Close to the money involves a situation where the strike price for the underlying security for an option contract is almost identical to the current market price associated with the option. Generally, the investor will look for investments where strike prices are slightly lower than the current market prices. This approach helps the purchase to be profitable from the moment that the deal is executed.
Considering option contracts that are close to the money can be a relatively lucrative way to acquire options at good prices and generate a consistent return for the investment portfolio. Options that tend to exhibit a market price that is very close to the strike price have a tendency to be very stable, and often are upwardly mobile. While a close to the money option may not ever experience a drastic rise in value, the incremental increase in value over time can make the acquisition well worth the time and effort.
There is some difference of opinion on how close the strike and market prices have to be in order for the option contract to be considered close to the money. Everyone would tend to agree that an option that has a current market value of $10.00 in United States dollars (USD) and also sports a strike price of $9.90 USD would be a classic close to the money situation. However, many financial experts are of the opinion that if the difference between the two prices exceeds more than fifty cents, the option is more properly considered to be an outside of the money situation.

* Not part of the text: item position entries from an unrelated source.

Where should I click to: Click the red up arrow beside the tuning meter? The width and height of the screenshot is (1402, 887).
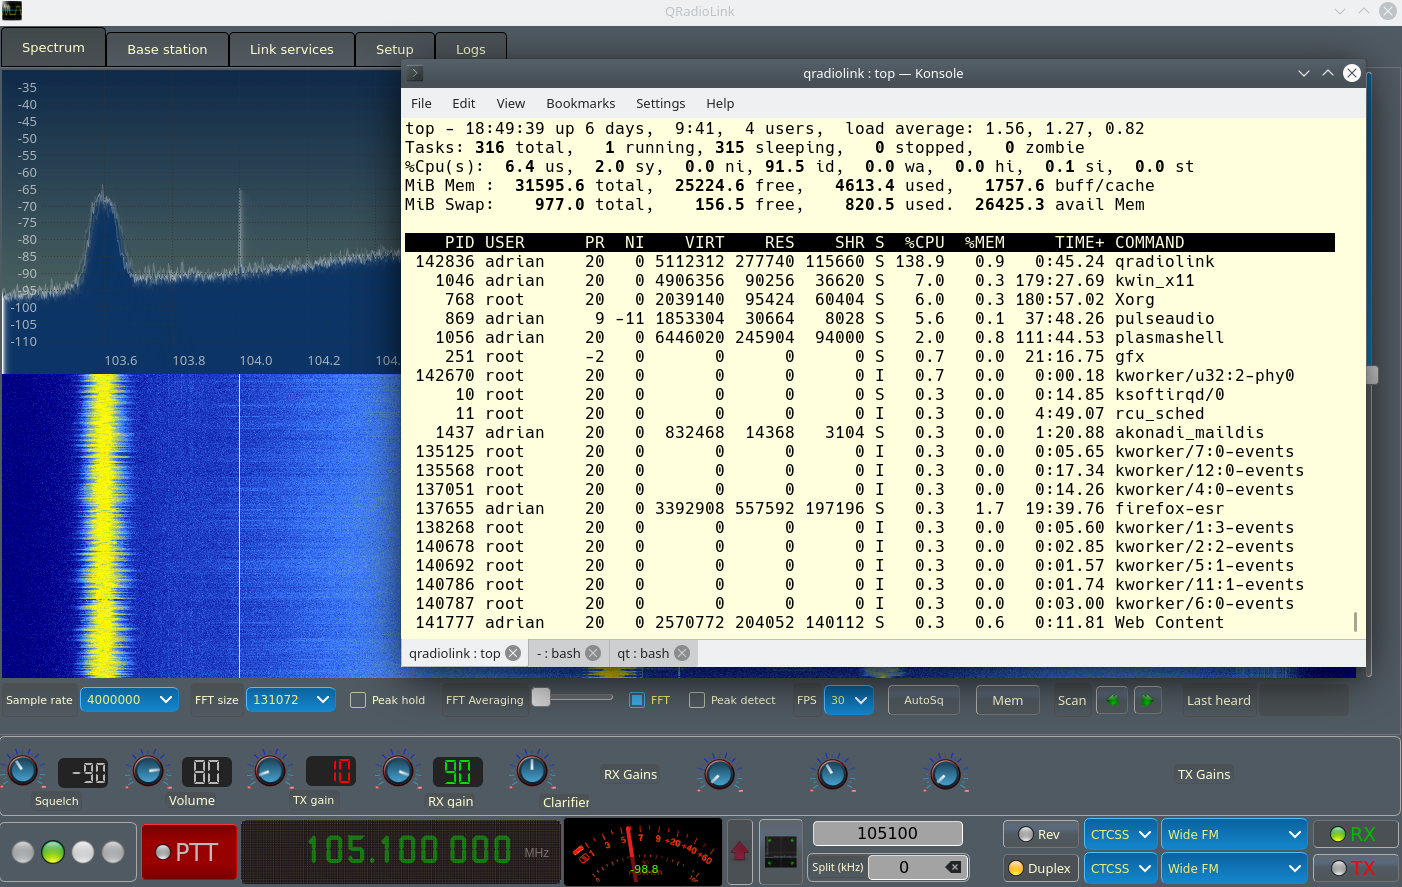point(740,852)
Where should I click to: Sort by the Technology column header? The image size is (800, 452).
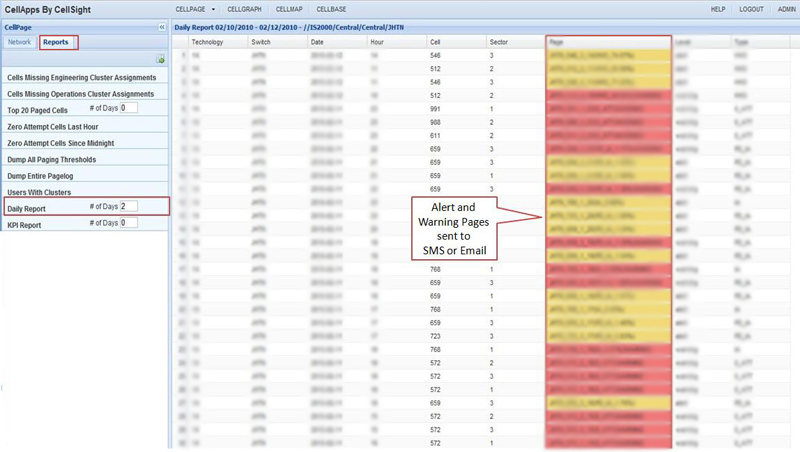[x=207, y=43]
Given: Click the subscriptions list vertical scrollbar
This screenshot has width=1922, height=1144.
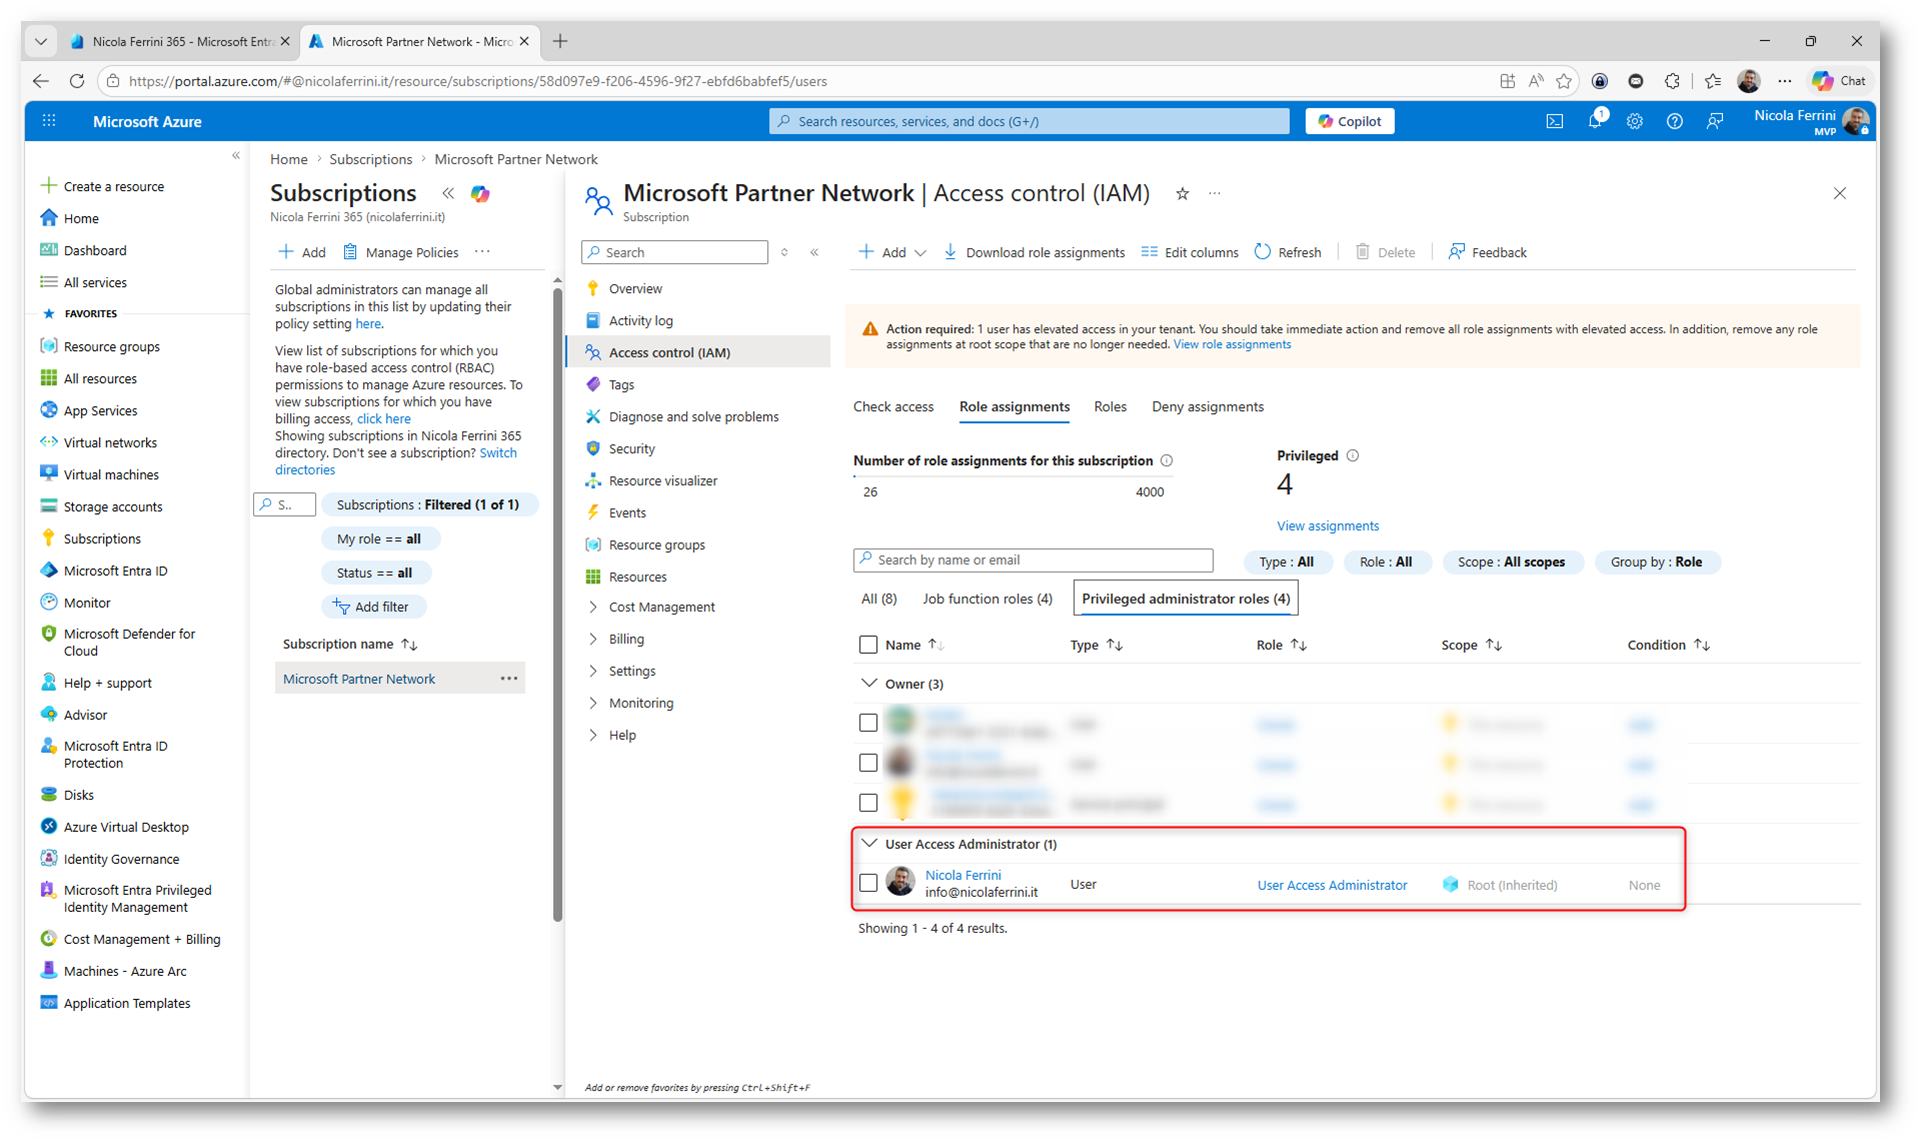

A close to the money option also carries some degree of benefit when the investor has reason to think that a currently owned option is going to decrease in value in the near future. The investor can sell the close to the money option before the downward trend begins, and thus minimize the amount of loss incurred. In the event that the trend reverses at a later date, the investor can always take a second look and perhaps decide to acquire another option associated with the same underlying security.